====== Records for the exercise ======

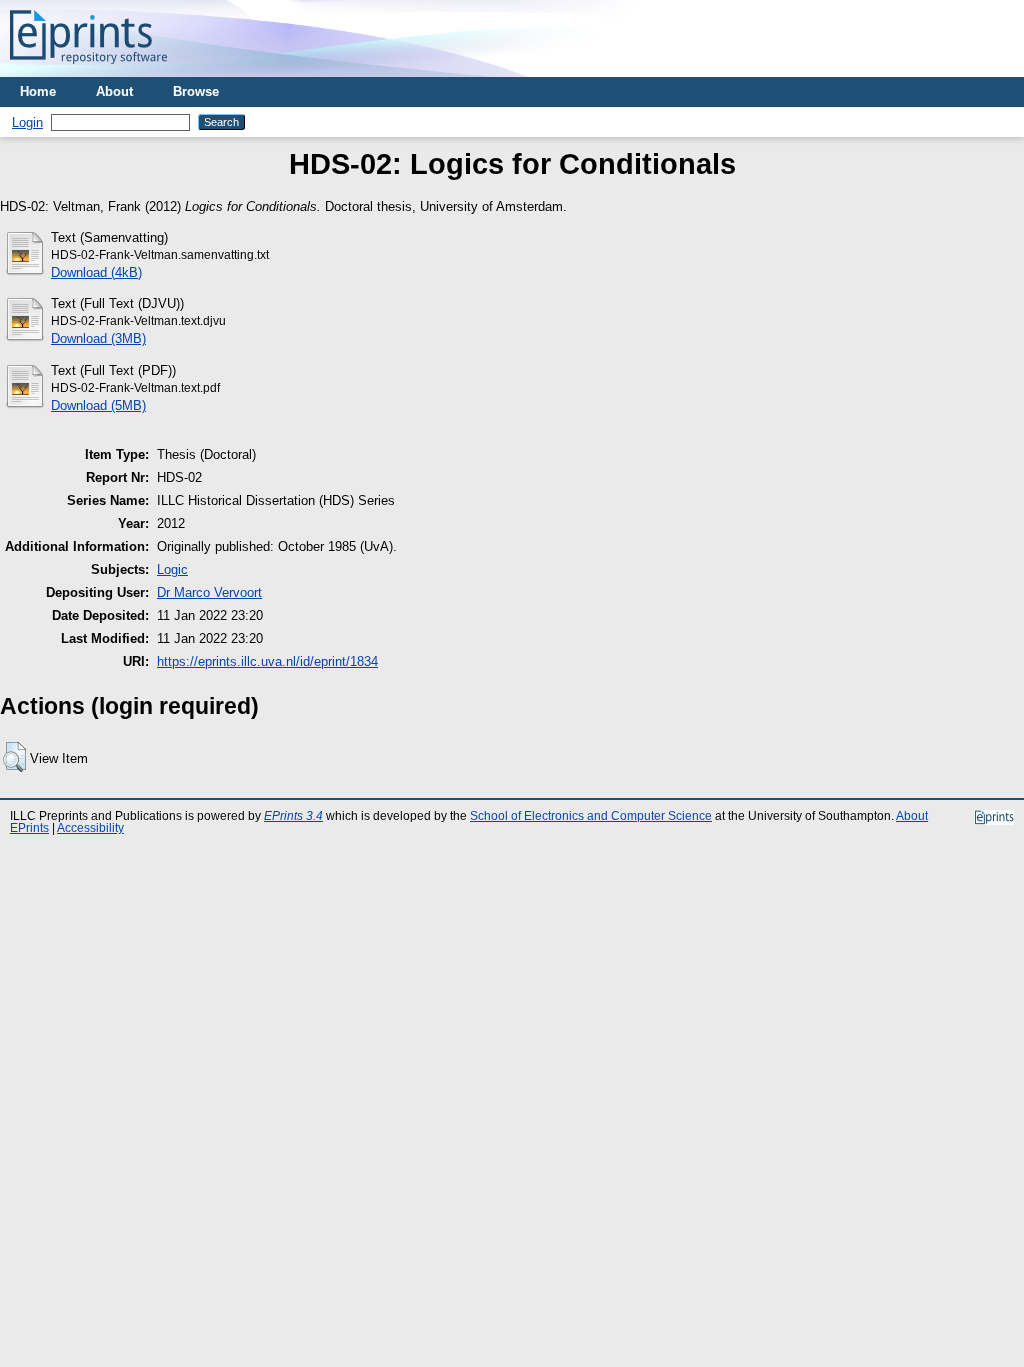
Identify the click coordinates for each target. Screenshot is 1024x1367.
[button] (14, 757)
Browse (196, 91)
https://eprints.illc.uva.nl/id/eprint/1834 (267, 661)
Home (38, 91)
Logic (172, 569)
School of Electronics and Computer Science (591, 816)
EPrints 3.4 (293, 816)
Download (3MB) (98, 338)
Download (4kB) (96, 272)
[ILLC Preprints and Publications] (88, 69)
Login (27, 122)
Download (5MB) (98, 405)
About (114, 91)
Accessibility (90, 828)
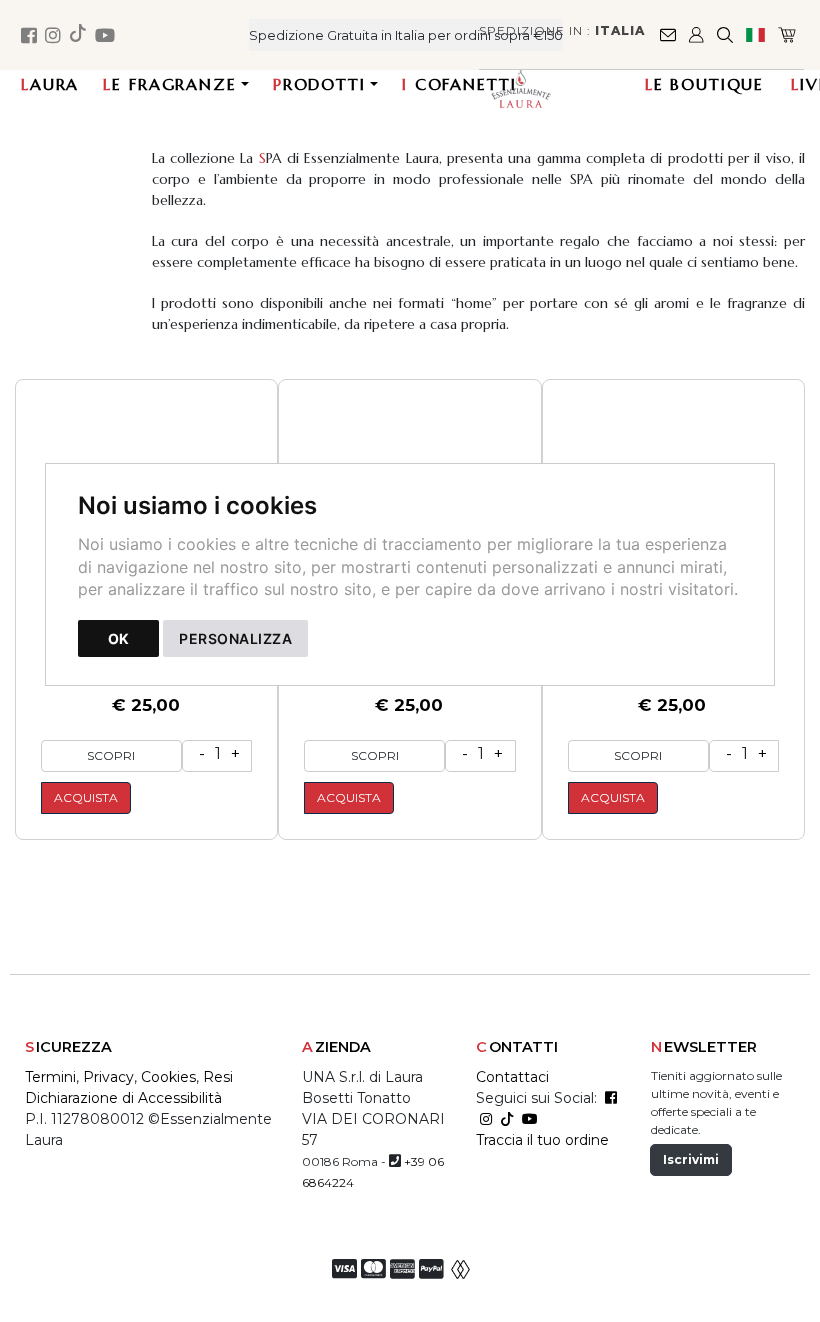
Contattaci (512, 1077)
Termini (50, 1077)
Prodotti (319, 84)
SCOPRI (111, 755)
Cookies (168, 1077)
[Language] (757, 34)
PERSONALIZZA (235, 638)
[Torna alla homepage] (536, 88)
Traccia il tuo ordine (542, 1140)
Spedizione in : (562, 30)
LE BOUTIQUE (704, 84)
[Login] (698, 34)
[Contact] (669, 34)
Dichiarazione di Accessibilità (123, 1098)
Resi (218, 1077)
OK (118, 638)
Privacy (108, 1077)
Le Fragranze (169, 84)
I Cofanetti (459, 84)
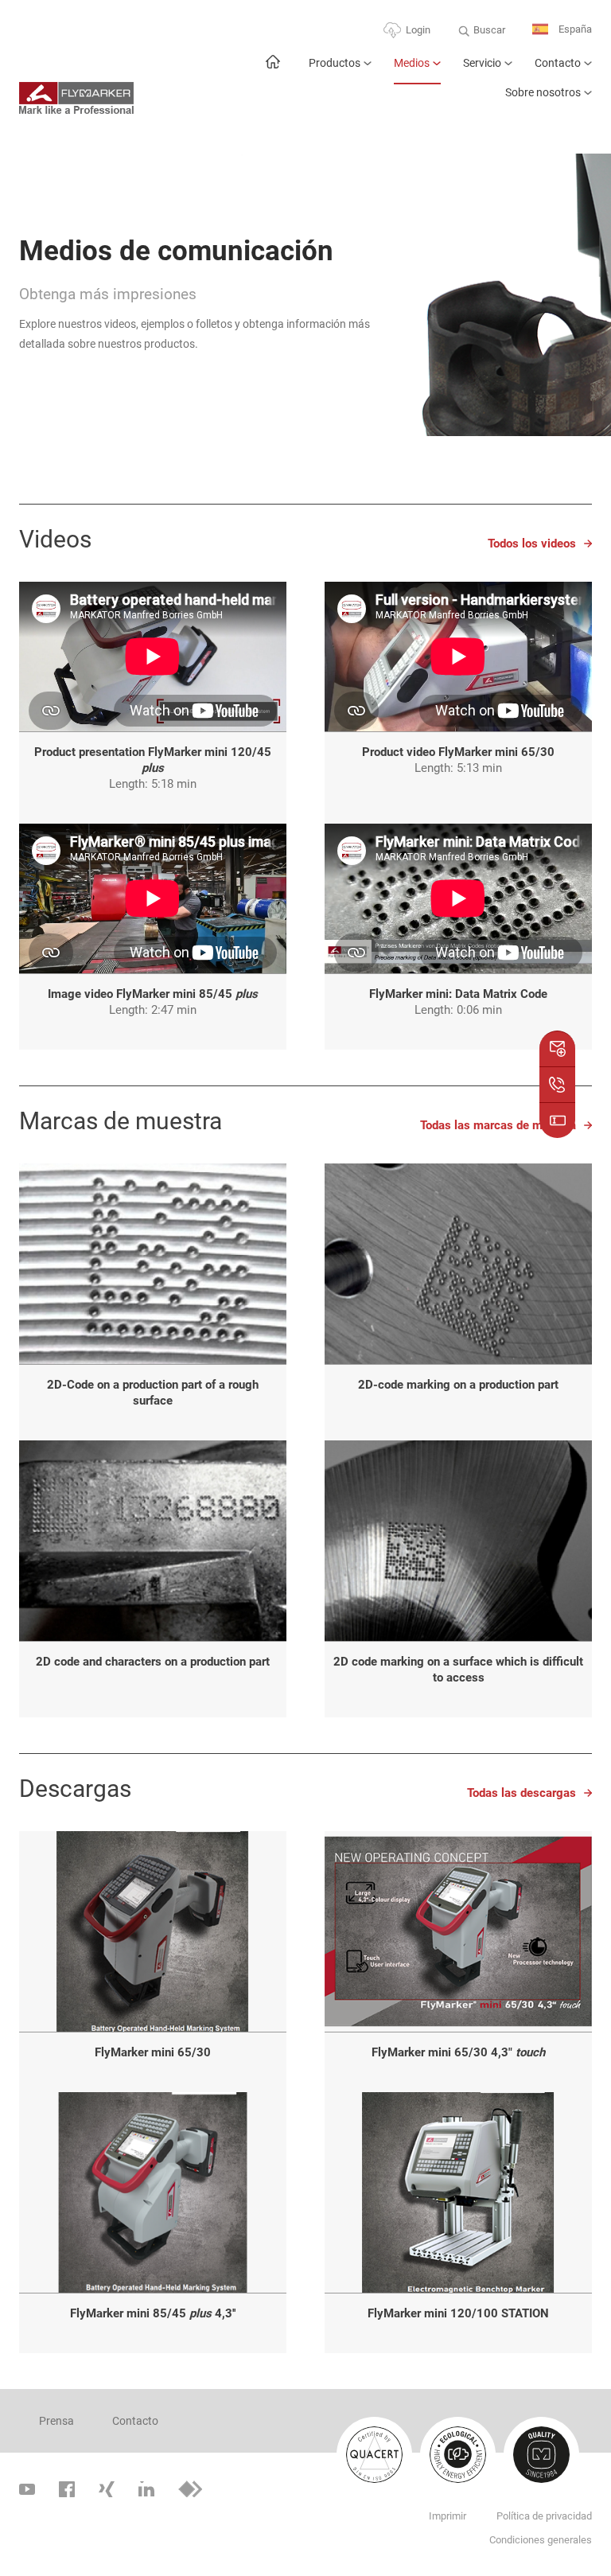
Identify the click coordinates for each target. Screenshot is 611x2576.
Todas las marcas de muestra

======

Your assignment:
Would you retype each line above exactly and skip every image?

Answer to the exercise:
Identify the click coordinates for each target. Screenshot is 1024x1367.
[button] (14, 757)
Browse (196, 91)
https://eprints.illc.uva.nl/id/eprint/1834 (267, 661)
Home (38, 91)
Logic (172, 569)
School of Electronics and Computer Science (591, 816)
EPrints 3.4 (293, 816)
Download (3MB) (98, 338)
Download (4kB) (96, 272)
[ILLC Preprints and Publications] (88, 69)
Login (27, 122)
Download (5MB) (98, 405)
About (114, 91)
Accessibility (90, 828)
Contattaci (512, 1077)
Termini (50, 1077)
Prodotti (319, 84)
SCOPRI (111, 755)
Cookies (168, 1077)
[Language] (757, 34)
PERSONALIZZA (235, 638)
[Torna alla homepage] (536, 88)
Traccia il tuo ordine (542, 1140)
Spedizione in : (562, 30)
LE BOUTIQUE (704, 84)
[Login] (698, 34)
[Contact] (669, 34)
Dichiarazione di Accessibilità (123, 1098)
Resi (218, 1077)
OK (118, 638)
Privacy (108, 1077)
Le Fragranze (169, 84)
I Cofanetti (459, 84)
Identify the click coordinates for each target. Screenshot is 611x2576.
Todas las marcas de muestra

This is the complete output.